TASK STATEMENT = This exercise calls for every line of the data below with the string "window" in it.

________________________

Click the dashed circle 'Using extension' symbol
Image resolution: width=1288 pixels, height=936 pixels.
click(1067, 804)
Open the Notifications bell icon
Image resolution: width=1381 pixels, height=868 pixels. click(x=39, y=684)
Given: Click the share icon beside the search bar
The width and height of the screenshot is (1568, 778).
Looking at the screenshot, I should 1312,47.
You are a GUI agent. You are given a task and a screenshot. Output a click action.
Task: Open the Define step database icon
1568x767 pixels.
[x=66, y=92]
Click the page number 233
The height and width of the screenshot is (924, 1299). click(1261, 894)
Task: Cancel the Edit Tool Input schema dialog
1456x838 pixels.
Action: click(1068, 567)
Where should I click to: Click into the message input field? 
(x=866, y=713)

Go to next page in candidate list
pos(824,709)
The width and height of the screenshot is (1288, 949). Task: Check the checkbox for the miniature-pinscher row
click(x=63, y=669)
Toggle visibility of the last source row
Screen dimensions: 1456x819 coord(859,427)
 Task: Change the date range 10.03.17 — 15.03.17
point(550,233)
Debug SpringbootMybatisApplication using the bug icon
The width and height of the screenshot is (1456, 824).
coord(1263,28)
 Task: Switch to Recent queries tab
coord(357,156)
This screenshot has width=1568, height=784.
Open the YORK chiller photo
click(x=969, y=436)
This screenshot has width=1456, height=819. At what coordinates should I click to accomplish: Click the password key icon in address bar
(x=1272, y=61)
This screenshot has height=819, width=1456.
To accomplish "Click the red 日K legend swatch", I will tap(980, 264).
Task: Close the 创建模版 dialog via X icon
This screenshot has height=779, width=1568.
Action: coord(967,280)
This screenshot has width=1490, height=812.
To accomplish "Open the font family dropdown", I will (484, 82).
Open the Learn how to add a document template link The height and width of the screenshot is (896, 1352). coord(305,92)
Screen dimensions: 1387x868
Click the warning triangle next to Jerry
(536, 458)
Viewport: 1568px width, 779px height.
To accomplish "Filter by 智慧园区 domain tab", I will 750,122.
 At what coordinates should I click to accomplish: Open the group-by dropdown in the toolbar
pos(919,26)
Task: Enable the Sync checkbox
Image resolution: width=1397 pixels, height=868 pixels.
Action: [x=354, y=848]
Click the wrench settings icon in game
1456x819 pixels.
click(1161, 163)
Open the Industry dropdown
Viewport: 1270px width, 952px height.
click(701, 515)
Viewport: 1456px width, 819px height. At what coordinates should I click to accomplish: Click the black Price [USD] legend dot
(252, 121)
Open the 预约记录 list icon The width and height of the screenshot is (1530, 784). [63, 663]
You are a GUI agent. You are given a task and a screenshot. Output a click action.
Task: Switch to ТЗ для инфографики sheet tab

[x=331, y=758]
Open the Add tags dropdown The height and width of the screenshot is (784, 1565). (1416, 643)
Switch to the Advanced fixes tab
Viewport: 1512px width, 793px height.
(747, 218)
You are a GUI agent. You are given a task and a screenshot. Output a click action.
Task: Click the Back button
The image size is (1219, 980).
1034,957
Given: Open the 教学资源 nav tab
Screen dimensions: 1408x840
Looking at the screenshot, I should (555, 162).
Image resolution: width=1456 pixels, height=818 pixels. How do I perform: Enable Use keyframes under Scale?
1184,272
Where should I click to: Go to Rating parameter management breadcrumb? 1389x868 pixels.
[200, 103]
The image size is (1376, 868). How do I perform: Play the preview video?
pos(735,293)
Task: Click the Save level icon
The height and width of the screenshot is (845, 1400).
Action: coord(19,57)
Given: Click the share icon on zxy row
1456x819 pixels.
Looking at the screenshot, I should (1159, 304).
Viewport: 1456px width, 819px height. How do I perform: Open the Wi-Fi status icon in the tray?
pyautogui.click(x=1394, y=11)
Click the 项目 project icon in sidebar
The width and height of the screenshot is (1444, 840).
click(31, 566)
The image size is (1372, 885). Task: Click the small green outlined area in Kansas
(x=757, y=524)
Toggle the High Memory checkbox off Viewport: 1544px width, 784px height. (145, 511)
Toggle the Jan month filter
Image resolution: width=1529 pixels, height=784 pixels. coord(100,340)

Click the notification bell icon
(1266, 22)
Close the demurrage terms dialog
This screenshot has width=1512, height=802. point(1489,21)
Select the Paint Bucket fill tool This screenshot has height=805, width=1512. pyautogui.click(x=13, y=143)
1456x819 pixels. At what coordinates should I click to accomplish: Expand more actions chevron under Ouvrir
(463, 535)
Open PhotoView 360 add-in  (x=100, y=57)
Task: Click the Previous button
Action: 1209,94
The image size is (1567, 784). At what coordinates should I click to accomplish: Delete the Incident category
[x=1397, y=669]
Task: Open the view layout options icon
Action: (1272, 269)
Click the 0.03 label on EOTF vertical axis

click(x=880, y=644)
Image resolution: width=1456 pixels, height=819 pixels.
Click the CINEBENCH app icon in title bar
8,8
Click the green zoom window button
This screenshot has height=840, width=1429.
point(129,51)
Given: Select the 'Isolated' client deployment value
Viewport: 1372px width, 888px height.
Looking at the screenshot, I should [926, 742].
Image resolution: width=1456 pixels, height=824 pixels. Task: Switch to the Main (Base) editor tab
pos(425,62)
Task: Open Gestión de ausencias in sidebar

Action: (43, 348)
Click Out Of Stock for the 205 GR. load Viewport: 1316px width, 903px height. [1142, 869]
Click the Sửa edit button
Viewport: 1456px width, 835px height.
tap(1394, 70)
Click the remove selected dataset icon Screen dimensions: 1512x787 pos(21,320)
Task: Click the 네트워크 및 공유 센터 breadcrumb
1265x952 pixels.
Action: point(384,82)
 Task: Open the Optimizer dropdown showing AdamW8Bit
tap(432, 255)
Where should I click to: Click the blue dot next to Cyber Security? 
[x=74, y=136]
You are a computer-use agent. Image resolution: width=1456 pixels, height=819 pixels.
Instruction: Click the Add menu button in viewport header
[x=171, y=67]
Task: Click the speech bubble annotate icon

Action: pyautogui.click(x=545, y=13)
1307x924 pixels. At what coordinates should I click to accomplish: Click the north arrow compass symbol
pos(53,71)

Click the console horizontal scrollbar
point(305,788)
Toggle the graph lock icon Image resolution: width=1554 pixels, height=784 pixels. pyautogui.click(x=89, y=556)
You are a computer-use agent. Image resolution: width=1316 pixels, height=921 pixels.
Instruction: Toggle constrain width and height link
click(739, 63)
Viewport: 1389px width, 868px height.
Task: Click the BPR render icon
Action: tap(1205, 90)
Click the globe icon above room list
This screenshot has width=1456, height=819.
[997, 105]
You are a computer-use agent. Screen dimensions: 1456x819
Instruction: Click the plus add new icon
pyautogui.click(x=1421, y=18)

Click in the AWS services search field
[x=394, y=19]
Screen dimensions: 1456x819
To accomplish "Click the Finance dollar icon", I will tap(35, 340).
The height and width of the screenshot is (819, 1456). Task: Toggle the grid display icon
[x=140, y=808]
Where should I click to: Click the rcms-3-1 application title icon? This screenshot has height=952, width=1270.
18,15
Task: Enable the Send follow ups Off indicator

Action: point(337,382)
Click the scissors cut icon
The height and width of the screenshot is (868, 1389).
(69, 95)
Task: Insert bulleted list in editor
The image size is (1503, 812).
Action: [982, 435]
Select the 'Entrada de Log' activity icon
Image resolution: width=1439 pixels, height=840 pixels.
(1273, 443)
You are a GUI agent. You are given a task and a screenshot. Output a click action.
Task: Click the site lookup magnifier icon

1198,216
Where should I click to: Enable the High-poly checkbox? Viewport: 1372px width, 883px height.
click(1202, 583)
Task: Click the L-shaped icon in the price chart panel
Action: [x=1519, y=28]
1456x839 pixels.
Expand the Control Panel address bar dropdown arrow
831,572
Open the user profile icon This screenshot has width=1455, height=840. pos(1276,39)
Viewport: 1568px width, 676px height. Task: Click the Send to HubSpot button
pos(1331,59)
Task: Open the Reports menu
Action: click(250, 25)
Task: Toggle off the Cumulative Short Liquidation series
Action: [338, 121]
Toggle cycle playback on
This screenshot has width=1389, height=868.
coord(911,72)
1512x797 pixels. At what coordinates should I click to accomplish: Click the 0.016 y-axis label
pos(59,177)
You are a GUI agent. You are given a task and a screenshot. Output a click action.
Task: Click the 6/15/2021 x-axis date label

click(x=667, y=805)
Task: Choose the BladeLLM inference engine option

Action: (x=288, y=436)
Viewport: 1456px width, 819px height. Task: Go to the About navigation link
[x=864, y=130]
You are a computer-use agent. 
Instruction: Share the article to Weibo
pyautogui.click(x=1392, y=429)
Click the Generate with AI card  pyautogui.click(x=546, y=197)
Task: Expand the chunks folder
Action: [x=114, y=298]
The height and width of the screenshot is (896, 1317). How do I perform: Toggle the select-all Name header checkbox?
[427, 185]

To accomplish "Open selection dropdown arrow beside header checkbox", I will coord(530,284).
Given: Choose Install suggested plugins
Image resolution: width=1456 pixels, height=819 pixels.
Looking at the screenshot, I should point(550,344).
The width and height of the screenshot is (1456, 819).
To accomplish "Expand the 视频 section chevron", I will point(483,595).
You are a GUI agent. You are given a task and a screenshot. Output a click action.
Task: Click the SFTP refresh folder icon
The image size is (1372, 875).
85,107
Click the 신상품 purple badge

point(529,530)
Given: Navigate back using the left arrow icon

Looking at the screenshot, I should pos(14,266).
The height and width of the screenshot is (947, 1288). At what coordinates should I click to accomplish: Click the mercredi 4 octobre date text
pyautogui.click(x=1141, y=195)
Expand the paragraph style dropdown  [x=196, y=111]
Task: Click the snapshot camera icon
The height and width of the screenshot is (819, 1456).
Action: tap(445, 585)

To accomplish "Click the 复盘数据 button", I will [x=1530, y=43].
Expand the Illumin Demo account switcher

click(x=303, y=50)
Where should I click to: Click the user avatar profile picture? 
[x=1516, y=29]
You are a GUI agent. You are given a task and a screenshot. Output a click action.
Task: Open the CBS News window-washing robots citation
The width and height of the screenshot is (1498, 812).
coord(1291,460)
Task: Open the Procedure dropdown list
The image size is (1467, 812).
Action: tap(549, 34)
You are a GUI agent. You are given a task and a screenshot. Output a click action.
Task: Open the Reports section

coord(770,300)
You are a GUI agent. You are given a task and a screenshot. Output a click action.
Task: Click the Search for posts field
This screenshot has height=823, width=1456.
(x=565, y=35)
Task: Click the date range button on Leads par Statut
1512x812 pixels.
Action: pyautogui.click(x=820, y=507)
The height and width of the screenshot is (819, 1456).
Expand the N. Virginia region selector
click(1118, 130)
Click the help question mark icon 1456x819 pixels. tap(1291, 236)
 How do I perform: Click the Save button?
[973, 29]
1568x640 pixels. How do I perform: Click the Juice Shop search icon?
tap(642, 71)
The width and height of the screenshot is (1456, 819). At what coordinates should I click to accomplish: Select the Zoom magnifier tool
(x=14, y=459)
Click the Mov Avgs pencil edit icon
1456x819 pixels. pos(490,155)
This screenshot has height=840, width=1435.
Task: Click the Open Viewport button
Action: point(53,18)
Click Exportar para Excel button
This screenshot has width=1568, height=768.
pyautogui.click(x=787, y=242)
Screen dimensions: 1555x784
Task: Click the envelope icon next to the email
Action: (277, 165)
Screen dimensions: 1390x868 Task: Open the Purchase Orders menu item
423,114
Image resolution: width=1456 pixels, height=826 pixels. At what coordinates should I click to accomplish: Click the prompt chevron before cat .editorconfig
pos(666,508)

________________________

SOLUTION =
Click the green zoom window button
Task: Open the CBS News window-washing robots citation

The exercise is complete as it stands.